Description of the task.
Every line below that holds the string "circle" should be copied out.

#### Data records

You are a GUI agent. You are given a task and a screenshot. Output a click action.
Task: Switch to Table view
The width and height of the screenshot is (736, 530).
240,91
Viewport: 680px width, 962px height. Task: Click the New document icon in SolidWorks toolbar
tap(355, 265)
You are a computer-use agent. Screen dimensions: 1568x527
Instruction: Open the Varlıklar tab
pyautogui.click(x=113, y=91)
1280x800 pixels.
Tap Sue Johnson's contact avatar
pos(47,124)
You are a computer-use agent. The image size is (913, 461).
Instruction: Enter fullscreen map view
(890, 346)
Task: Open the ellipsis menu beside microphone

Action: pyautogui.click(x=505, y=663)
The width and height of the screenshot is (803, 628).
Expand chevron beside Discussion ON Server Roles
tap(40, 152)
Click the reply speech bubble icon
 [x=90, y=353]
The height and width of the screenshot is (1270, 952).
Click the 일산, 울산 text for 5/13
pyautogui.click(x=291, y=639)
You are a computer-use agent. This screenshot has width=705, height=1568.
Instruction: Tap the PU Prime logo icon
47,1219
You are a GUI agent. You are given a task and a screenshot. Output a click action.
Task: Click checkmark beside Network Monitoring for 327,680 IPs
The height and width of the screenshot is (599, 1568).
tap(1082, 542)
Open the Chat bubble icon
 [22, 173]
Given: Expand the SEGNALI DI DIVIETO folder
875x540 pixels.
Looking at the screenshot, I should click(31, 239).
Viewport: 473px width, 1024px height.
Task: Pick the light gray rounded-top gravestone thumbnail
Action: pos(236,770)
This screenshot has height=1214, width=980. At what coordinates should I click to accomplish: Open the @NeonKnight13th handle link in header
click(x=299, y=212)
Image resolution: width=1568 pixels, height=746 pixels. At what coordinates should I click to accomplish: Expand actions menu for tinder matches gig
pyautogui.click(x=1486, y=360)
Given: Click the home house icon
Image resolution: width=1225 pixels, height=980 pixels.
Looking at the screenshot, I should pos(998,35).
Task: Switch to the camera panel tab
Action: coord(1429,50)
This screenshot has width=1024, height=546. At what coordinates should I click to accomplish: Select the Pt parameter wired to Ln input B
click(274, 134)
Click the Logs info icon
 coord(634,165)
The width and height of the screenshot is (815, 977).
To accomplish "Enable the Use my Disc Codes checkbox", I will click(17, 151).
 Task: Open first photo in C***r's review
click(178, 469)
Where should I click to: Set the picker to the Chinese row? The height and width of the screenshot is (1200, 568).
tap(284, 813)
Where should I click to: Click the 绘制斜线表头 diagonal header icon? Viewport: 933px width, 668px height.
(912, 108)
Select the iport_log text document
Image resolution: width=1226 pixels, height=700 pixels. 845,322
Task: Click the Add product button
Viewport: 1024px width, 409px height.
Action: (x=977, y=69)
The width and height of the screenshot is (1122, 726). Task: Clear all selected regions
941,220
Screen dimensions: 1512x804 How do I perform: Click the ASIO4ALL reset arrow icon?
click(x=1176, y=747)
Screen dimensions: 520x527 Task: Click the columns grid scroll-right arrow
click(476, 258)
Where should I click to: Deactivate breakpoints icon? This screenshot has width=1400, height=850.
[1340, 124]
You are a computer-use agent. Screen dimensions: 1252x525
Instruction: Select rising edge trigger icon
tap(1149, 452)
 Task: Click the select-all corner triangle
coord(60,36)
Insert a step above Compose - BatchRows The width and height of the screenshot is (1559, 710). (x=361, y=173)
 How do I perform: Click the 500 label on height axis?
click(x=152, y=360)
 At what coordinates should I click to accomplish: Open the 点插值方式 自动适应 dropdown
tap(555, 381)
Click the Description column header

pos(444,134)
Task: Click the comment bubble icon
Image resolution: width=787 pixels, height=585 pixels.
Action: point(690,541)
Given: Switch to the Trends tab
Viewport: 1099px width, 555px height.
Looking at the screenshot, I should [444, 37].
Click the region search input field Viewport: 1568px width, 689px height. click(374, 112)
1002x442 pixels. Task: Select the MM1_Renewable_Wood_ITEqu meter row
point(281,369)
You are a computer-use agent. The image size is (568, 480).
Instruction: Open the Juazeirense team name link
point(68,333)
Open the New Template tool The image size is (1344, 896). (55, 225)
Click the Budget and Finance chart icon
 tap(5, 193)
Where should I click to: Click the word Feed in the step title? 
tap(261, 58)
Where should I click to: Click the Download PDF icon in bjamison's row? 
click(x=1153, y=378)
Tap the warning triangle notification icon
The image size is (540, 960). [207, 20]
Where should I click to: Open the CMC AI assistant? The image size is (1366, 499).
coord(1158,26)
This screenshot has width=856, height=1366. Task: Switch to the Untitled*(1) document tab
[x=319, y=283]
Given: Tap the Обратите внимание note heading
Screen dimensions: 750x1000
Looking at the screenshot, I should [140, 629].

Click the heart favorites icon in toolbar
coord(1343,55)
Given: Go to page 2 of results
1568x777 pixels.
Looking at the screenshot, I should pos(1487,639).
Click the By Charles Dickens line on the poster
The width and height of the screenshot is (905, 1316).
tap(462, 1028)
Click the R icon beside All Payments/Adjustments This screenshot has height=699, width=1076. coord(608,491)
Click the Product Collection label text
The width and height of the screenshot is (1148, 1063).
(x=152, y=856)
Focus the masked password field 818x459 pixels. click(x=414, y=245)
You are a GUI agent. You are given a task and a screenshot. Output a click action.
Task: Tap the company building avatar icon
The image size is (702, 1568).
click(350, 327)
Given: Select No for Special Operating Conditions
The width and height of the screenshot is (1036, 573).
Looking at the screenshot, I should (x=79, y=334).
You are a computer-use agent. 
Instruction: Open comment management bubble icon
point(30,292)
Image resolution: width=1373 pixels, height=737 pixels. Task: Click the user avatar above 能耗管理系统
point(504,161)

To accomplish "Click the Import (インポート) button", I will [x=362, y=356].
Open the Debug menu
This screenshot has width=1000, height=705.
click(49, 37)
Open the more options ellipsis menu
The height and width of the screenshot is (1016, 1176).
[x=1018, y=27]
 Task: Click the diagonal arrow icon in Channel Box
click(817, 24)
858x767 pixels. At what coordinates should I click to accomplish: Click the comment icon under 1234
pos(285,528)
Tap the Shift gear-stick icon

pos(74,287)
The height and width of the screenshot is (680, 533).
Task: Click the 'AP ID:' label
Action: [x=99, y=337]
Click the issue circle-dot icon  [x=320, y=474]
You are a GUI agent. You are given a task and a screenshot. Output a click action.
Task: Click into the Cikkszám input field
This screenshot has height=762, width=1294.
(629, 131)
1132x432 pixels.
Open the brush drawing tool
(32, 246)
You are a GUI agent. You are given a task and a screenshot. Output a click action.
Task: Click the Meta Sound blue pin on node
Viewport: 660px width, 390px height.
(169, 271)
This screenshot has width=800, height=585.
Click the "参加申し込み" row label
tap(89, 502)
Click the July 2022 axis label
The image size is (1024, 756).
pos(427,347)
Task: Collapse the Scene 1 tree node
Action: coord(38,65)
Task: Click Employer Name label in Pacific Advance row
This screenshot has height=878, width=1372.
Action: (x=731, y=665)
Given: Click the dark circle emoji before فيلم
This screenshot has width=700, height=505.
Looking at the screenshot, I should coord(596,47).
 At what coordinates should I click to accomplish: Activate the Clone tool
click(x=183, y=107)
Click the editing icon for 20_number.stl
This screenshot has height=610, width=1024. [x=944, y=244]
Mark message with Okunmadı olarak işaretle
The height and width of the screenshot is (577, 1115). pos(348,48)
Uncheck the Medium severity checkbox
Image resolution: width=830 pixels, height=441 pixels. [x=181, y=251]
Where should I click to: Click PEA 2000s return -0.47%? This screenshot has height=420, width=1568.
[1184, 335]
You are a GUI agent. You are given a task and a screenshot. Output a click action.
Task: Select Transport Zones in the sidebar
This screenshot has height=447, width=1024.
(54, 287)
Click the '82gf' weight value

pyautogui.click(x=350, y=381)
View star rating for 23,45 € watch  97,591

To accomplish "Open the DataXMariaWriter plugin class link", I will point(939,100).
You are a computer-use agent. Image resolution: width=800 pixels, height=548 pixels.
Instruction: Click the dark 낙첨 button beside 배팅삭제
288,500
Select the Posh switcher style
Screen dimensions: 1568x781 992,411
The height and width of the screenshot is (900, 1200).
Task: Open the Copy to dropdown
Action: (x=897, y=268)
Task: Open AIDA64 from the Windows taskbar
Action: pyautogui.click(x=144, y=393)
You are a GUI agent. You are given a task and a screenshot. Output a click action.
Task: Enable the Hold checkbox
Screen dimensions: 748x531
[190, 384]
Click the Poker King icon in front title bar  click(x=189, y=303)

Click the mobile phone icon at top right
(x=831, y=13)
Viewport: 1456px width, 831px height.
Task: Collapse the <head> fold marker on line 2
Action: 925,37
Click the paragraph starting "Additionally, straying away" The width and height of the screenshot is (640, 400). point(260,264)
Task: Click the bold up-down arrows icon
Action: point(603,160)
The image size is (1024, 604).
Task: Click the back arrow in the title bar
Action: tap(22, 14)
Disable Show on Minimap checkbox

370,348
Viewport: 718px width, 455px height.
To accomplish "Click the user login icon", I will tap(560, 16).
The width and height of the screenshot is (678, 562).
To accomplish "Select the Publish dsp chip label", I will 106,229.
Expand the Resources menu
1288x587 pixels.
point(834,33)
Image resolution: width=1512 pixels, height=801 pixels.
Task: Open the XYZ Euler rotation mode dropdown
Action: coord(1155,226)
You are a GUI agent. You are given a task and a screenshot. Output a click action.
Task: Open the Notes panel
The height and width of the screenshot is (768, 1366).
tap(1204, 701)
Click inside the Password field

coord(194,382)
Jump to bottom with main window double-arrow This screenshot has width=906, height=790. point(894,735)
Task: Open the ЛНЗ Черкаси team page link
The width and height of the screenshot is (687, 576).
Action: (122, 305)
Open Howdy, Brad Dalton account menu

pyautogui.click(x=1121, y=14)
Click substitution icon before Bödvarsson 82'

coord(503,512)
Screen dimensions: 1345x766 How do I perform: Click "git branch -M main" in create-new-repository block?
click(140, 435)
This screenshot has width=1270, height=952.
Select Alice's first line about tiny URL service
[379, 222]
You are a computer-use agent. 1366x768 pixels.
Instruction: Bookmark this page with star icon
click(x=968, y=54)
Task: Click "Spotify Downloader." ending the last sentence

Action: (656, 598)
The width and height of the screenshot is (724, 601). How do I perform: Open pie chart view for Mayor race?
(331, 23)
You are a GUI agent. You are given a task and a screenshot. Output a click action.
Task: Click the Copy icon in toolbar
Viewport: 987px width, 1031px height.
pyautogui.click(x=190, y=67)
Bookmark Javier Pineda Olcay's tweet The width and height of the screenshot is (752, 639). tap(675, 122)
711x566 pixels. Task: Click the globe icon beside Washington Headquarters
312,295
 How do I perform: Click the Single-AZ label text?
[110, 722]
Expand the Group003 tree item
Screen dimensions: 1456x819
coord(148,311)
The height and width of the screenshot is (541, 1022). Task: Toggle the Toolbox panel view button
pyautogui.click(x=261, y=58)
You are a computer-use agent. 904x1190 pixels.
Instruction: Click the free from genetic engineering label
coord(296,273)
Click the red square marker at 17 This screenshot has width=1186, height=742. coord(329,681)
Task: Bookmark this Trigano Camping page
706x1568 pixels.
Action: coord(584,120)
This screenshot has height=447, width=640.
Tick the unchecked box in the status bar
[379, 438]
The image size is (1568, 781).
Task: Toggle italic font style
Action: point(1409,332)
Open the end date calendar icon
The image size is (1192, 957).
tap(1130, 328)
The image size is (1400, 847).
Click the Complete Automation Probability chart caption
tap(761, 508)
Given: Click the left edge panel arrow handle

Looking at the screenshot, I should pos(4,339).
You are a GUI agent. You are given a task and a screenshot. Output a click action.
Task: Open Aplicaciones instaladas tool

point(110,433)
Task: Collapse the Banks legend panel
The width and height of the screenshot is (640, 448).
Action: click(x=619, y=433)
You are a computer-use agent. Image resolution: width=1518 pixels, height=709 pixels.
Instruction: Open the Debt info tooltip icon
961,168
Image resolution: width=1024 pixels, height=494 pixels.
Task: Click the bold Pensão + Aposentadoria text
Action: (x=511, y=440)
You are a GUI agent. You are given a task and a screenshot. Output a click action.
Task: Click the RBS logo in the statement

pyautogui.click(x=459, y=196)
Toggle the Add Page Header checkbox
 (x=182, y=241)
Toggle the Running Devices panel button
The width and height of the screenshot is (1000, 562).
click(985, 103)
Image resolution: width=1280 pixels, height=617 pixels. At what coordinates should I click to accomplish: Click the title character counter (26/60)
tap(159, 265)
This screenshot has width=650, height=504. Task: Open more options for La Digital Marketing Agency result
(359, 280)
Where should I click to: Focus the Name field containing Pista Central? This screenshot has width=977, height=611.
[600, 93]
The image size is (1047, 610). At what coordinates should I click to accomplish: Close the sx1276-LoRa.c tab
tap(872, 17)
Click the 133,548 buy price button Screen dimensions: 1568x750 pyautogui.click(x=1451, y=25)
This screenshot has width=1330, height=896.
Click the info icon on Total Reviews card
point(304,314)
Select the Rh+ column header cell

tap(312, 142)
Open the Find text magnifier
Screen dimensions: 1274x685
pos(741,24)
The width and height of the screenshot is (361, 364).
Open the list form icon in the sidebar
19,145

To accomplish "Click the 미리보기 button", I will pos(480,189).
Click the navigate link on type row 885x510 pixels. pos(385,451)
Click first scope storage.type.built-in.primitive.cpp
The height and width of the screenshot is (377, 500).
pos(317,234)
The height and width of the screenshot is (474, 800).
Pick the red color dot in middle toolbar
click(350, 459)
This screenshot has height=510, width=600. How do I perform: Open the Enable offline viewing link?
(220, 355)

########

Reply.
Click the issue circle-dot icon  [x=320, y=474]
Given: Click the dark circle emoji before فيلم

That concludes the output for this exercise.